Listen to Stockholm Slump, and you'll find hardly a slump, but a furious onslaught of in-your-face growling garage-ish hard, hard, hard punk rock. (I realize this sounds all too familiar and all too unoriginal but, really, there are only so many ways to communicate, in print, what one of these kinda records sounds like.) If you're into not taking your music too seriously, rocking out, banging your head, losing yourself, waving the goat (i.e. saluting the rock) and playing air guitar, then this is most definitely your bag. And this is certainly not to say such badass, high-energy sounds are easy to come by. No! This style of music requires a certain amount of intensity and sincerity — two qualities The Demons have plenty of.
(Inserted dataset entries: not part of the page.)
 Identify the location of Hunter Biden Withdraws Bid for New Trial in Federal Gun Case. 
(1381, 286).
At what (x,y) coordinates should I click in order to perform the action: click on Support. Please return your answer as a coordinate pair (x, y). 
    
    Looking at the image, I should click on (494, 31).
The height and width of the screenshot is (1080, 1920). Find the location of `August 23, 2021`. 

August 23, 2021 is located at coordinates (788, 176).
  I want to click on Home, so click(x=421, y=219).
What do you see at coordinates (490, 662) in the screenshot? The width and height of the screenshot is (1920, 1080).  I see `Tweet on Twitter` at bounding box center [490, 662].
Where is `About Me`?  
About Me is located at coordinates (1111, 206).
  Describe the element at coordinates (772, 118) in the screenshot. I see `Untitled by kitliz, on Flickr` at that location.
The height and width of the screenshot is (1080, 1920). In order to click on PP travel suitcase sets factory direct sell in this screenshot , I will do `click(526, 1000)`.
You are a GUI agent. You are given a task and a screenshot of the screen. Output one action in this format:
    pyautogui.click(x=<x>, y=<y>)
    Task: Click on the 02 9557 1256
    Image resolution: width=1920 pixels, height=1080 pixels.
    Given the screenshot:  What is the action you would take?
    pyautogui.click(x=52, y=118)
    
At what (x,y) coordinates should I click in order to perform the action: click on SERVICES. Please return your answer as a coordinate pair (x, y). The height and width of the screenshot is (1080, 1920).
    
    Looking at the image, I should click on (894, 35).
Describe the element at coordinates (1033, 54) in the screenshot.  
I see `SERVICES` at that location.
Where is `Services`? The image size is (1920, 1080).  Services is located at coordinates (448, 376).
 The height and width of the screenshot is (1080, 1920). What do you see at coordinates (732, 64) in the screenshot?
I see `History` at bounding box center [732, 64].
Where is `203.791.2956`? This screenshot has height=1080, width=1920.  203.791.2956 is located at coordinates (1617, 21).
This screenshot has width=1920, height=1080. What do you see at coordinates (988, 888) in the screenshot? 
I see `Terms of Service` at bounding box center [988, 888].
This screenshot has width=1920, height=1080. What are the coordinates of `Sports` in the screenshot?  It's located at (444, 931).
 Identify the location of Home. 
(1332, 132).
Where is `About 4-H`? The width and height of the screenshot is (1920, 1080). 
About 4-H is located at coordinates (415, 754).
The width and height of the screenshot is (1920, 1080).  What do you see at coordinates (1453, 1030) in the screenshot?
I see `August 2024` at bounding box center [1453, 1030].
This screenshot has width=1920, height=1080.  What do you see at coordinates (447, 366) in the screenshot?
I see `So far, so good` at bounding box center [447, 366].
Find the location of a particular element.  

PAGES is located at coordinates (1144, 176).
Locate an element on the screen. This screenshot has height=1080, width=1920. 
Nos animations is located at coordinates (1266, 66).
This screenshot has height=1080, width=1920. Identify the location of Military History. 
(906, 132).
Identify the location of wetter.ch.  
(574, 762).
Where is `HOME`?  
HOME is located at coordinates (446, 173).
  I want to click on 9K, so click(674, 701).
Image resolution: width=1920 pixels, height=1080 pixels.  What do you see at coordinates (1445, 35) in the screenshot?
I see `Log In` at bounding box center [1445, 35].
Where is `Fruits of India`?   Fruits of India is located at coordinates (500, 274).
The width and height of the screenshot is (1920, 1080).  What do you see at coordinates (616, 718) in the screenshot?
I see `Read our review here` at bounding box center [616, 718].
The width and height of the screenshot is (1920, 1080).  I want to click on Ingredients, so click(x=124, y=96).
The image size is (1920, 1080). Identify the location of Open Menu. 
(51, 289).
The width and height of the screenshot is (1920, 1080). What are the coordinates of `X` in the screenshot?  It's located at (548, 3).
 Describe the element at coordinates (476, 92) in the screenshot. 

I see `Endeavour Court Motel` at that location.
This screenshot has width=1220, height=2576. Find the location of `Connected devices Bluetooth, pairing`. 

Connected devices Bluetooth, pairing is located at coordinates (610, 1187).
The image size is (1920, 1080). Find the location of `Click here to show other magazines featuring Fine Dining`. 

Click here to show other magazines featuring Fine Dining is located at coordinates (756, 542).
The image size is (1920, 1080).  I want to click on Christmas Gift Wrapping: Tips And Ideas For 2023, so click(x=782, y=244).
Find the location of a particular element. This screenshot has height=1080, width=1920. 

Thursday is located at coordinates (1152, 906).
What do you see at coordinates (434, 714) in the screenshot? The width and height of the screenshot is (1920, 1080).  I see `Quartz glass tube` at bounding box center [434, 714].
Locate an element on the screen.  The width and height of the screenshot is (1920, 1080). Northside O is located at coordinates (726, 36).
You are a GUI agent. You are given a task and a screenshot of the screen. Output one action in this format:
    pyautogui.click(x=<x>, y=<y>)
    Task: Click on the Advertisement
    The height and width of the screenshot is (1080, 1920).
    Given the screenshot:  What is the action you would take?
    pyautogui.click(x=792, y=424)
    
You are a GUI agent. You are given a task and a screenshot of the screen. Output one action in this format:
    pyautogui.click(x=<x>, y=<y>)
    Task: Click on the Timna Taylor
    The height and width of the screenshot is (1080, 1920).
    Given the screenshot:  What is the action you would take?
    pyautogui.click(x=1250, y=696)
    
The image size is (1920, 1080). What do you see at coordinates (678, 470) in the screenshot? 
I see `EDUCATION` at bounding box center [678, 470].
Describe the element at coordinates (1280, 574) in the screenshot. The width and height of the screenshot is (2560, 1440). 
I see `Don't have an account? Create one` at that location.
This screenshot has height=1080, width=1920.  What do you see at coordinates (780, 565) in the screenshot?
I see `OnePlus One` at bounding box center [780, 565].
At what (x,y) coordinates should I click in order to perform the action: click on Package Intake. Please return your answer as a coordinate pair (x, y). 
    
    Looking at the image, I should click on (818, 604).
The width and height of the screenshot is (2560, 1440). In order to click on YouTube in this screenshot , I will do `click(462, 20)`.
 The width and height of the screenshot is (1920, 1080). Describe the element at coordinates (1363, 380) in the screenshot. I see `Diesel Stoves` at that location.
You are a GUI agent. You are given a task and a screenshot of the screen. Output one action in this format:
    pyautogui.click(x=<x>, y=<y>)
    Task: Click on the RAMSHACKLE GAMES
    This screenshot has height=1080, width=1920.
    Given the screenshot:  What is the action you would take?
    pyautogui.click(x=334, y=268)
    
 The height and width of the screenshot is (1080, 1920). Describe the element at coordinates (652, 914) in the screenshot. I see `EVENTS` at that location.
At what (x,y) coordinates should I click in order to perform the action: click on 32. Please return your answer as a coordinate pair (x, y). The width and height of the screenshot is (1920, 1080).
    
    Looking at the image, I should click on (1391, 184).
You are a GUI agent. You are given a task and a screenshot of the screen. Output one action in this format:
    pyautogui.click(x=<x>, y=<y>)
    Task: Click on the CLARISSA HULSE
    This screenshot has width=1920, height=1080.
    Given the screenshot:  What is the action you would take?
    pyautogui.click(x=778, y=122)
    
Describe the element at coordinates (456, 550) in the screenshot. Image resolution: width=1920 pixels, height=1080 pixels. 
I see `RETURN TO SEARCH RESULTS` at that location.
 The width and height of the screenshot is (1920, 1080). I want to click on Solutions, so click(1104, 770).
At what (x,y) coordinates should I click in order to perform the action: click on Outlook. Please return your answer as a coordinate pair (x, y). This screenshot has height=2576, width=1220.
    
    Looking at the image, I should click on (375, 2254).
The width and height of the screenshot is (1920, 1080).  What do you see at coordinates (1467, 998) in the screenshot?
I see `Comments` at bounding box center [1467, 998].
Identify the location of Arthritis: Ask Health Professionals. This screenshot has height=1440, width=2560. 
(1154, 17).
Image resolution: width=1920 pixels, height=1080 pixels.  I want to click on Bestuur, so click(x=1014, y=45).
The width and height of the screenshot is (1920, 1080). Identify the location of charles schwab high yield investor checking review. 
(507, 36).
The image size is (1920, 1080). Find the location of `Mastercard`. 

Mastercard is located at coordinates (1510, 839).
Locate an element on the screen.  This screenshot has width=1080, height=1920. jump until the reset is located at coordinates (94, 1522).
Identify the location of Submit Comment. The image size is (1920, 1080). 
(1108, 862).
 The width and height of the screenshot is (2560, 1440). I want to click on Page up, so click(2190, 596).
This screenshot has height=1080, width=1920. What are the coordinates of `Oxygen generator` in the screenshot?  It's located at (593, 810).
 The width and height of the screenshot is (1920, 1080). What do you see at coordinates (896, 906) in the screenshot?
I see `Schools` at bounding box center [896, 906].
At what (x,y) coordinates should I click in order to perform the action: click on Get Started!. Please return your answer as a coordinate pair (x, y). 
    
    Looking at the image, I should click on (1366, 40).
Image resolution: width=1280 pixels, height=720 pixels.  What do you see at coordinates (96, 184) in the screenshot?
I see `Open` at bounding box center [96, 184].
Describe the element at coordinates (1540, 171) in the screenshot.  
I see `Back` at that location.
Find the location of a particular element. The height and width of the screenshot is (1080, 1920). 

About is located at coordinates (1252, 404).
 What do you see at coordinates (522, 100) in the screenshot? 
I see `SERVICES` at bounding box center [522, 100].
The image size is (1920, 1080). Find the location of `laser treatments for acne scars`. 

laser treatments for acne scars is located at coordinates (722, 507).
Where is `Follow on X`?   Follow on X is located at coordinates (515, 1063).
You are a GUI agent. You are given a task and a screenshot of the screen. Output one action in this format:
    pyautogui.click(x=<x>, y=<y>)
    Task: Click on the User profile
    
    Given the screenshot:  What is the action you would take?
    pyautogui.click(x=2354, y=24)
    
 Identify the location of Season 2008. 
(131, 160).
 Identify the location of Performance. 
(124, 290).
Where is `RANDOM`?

The Demons were the first band to sign to San Francisco-based Gearhead Records; over the years the label has released records by The Hives, The Hellacopters and many, many more fine Scandinavian garage-punk-rock combos. On Stockholm Slump the biker/blue-collar-looking foursome honor the rawer forms of rock, ranging from '60s garage to '70s metal, from Gun 'N Rose-era dirt-rock to Nirvana-era punk/grunge — an amalgam that helps you appreciate our history and what has blossomed from it.

One of the darker tracks here, "Devil in Me" — with spiraling, gritty riffs, wiry, erratic sax and repeated rhythms that seem to be falling downward — could work as the band's proclamation of what they're all about. "Get fucked up/ Shit out of luck/ Bring me down now/ Getting drunk/ Getting stuck/ Shaking my chains/ Ready to go now/ ...It's the devil in me," lead singer/guitarist Mathias Carlsson sneers, sounding seedy and raw. The reverberating, slowed-down "Sparkle" proclaims the band's lighter, softer-on-the-heart side with shimmering tambourine shakes and emotive singing: "I miss that sparkle in your eye," croons Carlsson, sounding sincere. One of the rawer, dirtier songs on the album is "We Ain't Going Nowhere." You'll get off on its dreary, sluggish — albeit hard-rocking — melodies, bitter sentiment, and, of course, Carlsson snarling as if he just downed a pint of Jack and wants another one.

So is it the booze? The drugs? Something in the air? The water? Never mind. Why waste your time wonderin' when you could be rockin' to Stockholm Slump?